Transports : le Sénat adopte la loi-cadre, péages et billets au cœur du compromis
Transports : le Sénat adopte la loi-cadre, péages et billets au cœur du compromis

Ça passe large, presque sans bruit. Le Sénat a adopté mardi le projet de loi-cadre sur les transports à 310 voix contre 19, un texte présenté comme consensuel et pensé pour répondre au mur d’investissements qui se dresse devant les infrastructures françaises. Le chantier est massif, surtout côté ferroviaire: voies, tunnels, signalisation, tout réclame une remise à niveau, avec des besoins estimés à 60 milliards d’euros pour le seul rail. Le texte doit maintenant partir à l’Assemblée nationale, sans calendrier fixé à ce stade.

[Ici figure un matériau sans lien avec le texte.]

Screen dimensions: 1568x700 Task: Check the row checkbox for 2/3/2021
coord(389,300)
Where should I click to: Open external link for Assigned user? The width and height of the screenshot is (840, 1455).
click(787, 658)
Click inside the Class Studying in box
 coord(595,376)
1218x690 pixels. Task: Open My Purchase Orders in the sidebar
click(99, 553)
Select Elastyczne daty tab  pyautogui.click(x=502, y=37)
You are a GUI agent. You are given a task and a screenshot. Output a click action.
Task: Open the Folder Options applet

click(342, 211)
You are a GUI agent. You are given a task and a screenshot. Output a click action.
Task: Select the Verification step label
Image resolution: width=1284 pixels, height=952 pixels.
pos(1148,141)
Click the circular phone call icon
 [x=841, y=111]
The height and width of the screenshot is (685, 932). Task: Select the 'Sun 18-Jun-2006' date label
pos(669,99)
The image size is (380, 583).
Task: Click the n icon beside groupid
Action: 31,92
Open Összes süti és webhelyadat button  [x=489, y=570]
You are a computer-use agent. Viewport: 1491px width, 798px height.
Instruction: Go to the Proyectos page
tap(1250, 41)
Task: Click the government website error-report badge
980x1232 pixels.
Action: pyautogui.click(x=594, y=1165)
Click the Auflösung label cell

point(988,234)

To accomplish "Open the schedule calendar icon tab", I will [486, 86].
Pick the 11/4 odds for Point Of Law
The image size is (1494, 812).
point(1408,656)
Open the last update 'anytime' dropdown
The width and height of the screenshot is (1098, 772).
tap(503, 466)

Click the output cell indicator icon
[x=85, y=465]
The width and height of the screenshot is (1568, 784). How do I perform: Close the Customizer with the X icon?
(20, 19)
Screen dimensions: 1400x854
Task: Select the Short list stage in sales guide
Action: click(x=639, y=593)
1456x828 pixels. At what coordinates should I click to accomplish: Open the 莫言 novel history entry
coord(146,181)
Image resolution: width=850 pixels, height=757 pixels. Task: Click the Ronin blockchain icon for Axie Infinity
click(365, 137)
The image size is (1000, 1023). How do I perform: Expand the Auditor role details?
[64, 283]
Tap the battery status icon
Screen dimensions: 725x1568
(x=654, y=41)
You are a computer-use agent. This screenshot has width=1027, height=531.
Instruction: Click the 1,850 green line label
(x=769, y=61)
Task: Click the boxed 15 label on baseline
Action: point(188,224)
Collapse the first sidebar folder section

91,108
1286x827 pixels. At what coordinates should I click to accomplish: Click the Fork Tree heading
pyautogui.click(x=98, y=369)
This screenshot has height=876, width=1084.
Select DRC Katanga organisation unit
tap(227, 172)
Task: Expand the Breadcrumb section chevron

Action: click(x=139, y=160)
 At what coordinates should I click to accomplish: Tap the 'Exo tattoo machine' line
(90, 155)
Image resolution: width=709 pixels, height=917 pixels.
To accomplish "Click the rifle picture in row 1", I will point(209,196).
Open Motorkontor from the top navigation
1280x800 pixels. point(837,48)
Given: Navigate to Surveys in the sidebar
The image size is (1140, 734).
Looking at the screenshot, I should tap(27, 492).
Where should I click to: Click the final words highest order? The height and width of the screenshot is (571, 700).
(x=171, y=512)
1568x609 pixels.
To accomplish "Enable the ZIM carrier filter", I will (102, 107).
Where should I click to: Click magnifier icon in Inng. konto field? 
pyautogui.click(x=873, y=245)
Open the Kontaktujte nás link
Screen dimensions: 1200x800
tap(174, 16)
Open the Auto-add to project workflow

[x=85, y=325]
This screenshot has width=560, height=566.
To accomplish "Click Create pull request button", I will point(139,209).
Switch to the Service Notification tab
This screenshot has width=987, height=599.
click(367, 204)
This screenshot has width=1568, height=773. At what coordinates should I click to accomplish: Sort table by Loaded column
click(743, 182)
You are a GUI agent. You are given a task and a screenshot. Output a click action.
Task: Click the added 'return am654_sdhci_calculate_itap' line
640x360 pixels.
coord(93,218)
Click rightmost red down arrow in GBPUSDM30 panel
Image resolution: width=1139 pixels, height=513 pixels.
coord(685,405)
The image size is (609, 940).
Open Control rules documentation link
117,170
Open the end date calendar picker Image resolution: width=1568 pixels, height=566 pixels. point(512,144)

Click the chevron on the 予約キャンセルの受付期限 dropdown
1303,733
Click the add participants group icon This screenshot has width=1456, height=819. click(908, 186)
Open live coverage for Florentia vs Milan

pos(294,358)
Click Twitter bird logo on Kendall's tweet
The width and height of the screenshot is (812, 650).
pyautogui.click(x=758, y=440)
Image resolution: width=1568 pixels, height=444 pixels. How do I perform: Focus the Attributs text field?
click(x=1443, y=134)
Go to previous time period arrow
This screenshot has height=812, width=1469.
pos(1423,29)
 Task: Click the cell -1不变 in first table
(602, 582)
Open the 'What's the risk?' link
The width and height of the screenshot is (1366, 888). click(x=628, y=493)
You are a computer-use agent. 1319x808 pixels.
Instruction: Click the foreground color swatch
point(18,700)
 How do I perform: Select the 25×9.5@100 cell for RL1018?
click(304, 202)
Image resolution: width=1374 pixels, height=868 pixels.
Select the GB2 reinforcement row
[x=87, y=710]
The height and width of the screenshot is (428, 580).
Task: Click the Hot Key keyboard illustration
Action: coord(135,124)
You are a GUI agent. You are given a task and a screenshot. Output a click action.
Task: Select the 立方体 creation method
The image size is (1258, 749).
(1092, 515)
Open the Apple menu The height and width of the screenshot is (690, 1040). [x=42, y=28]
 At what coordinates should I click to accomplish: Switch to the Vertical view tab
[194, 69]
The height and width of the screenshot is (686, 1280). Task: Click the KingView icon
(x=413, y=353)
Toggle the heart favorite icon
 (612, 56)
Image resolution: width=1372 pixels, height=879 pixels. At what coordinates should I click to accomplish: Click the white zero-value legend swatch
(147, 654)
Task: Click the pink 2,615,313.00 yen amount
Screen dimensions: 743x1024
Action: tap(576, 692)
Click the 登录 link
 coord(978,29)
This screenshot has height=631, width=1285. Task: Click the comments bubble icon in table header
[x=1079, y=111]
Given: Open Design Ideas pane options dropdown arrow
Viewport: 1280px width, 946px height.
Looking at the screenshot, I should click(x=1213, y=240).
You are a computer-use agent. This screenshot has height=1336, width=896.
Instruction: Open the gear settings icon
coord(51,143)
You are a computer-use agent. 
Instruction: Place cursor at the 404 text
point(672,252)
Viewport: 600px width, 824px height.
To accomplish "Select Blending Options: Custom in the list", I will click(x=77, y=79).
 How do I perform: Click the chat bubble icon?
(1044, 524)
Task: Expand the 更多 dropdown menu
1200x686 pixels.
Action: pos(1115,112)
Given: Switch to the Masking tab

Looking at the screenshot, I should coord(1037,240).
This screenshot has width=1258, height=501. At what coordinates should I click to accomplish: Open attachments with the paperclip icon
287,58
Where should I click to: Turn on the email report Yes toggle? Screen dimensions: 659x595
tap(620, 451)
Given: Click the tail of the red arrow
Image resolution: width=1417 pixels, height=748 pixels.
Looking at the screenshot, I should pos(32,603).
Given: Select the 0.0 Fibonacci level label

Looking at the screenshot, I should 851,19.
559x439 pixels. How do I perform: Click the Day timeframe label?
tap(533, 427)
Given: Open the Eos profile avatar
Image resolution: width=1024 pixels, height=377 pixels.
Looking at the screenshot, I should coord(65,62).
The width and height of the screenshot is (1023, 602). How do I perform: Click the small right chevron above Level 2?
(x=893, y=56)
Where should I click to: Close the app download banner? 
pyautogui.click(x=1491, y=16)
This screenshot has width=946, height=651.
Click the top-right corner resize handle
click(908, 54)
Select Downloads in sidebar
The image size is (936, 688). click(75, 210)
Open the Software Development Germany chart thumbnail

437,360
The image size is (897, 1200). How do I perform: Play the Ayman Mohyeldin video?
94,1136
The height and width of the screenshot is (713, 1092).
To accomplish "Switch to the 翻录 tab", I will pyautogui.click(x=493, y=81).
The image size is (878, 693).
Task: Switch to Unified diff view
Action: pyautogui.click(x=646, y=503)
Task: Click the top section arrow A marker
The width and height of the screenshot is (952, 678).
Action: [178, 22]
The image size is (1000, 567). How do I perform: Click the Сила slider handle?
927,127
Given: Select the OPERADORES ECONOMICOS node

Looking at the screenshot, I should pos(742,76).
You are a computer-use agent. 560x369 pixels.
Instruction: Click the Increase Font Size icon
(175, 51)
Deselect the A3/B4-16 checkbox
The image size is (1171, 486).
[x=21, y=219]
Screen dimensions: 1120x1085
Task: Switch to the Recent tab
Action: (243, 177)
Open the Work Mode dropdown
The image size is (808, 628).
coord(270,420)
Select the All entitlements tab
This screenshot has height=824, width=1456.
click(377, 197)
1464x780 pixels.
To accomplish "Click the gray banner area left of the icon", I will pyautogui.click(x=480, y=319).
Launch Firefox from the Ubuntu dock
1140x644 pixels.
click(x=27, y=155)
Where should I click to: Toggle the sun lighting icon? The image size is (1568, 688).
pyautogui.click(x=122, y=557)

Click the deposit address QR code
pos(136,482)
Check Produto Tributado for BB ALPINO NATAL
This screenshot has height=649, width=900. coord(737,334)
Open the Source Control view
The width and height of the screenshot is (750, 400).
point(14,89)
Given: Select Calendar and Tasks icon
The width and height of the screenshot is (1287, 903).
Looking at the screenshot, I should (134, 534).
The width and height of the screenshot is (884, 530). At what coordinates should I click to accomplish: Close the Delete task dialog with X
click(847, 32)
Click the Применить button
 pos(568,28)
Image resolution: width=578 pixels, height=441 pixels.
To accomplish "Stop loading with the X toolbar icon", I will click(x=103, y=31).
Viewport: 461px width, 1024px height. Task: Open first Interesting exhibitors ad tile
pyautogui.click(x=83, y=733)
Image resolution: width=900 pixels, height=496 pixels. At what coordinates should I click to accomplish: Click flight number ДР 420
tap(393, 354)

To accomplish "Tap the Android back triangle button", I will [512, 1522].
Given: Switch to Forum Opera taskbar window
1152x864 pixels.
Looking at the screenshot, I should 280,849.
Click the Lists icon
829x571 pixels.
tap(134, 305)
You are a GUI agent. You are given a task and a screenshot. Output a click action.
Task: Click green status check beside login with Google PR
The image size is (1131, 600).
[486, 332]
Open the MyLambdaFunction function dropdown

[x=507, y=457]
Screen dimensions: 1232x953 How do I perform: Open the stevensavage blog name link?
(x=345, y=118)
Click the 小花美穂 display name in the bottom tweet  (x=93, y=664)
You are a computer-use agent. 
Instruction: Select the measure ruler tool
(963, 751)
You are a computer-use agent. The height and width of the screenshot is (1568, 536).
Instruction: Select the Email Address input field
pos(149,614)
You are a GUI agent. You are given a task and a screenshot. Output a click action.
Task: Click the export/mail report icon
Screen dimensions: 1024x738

Au centre du dispositif, une promesse qui ressemble à une règle du jeu: acter le principe d’une future loi de programmation pluriannuelle, sur au moins dix ans, validée par le Parlement, à l’image de ce qui existe pour les dépenses militaires. Objectif affiché: chiffrer, secteur par secteur, les engagements pour la régénération et la modernisation des réseaux, deux priorités réaffirmées par les sénateurs. Reste une inconnue qui pèse déjà: rien ne garantit que cette loi de programmation verra le jour avant la présidentielle de 2027, et l’on sait ce que valent les textes annoncés quand le calendrier politique s’emballe.

La manne des autoroutes, mais pas tout de suite

La mesure la plus concrète, celle qui parle au contribuable comme à l’usager, c’est le fléchage d’une part des recettes futures des péages autoroutiers vers d’autres infrastructures. Le principe est posé: 2,5 milliards d’euros par an, issus de cette « manne autoroutière » souvent critiquée pour les dividendes qu’elle génère, pourraient financer à terme le rail ou le fluvial. Sauf que l’argent n’arrivera pas demain matin: ces fonds ne seraient accessibles qu’à partir de 2032, à l’échéance des concessions actuelles. Une annonce qui ressemble à un investissement sur l’après, avec le risque classique de voir les urgences d’aujourd’hui courir plus vite que les recettes de demain.

Le Sénat a aussi musclé le volet usagers et sécurité. À son initiative, la SNCF devrait commercialiser sur son application, à partir de 2028, les billets des autres opérateurs comme Trenitalia ou Renfe, histoire de réduire le casse-tête d’un marché du train ouvert à la concurrence. Un « droit à la poursuite du trajet » en cas de correspondance manquée, même entre plusieurs opérateurs, a été ajouté, pendant que le texte prévoit l’indexation automatique des tarifs des transports en commun sur l’inflation (sauf opposition des collectivités), un point contesté à gauche. Enfin, le drame de Châteaudun, où Joana, 15 ans, a perdu la vie en janvier 2025, laisse son empreinte: dépistages de stupéfiants renforcés et, dès septembre 2029, installation d’un « stupotest » sur les nouveaux autocars pour empêcher le démarrage en cas de test positif. Reste maintenant à voir comment l’Assemblée tranchera entre la promesse de planifier et la réalité de financer, dans un pays où l’on demande aux transports de tenir la distance sans jamais manquer d’air.